Now, back to my belated review of The World’s Fastest Indian (handy for you DVD renters who have forgotten the first-run reviews by now).
This movie is based on the true story of a New Zealander named (if I remember correctly) Burt Munroe who took an old Indian motorcycle and remade it into a racing bike with bits of cork, kitchen door hinges, and shoe polish, and tried to make his dream of racing it on the famous Bonneville Salt Flats come true.
Will the plucky New Zealander, played by plucky Englishman Anthony Hopkins, make it to the famous Bonneville Salt Flats racing thingy before he kicks the bucket?
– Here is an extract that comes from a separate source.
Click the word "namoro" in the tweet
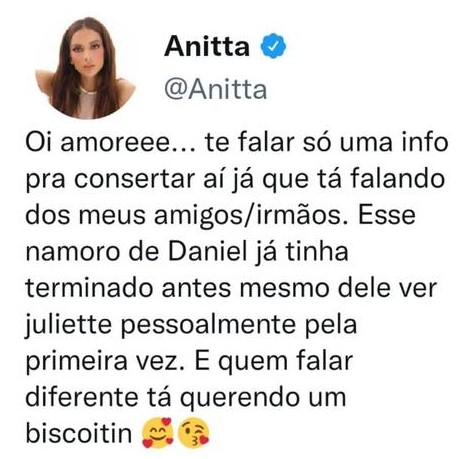The width and height of the screenshot is (473, 459). tap(72, 252)
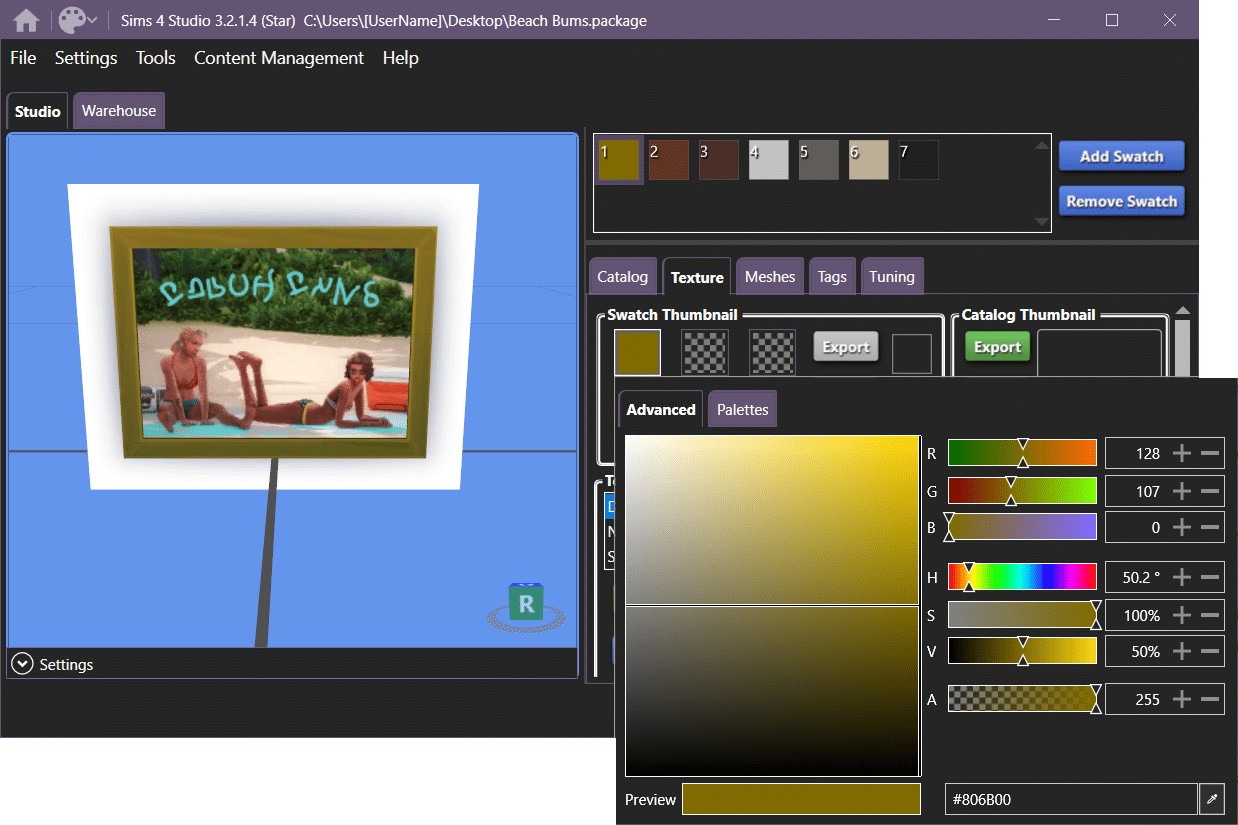Click the #806B00 hex color field
Viewport: 1238px width, 825px height.
coord(1070,799)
Will the neighbors kill him (no court in the land would convict them) before he gets enough Kiwi-bucks together to make the trip and/or kick the bucket? Will the Powers That Be bend the rules to allow him to enter the racing thingy before he kicks the bucket? Will the ride itself make him kick the bucket? You’ll just have to wait and see. Lots of nitroglycerin tablets are munched. Lots of ladies-of-a-certain-age are serviced. Lots of Americans shake their heads in puzzlement at the feisty old feller.
I found him obnoxious and clueless. However, I am guessing from the facts of the case, that the original Burt Munroe probably wasn't that obnoxious or he would not have gained so many friends and comrades along his journey. I think the blame has to go to Anthony Hopkins. I’ve never met a Kiwi who wasn’t charming in his own way. Hopkins does not play Munroe with the least bit of Kiwi charm. And isn’t it a little odd, seeing an Englishmen playing a Kiwi calling Englishmen “poms” (the opposite of a term of respect in Kiwi-speak)? Hopkins might be able to sound like a Kiwi, but I don’t think he knows how to act like one.
The motorcycle, however, was brilliant.